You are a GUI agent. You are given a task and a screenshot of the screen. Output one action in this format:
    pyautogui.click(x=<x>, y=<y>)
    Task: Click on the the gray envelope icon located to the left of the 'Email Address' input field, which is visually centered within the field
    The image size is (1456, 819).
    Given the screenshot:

|---|

Express the data above as a JSON list of strings, one string per line, omitting blank lines.

### The reply:
[
  "You are a GUI agent. You are given a task and a screenshot of the screen. Output one action in this format:",
  "    pyautogui.click(x=<x>, y=<y>)",
  "    Task: Click on the the gray envelope icon located to the left of the 'Email Address' input field, which is visually centered within the field",
  "    The image size is (1456, 819).",
  "    Given the screenshot:"
]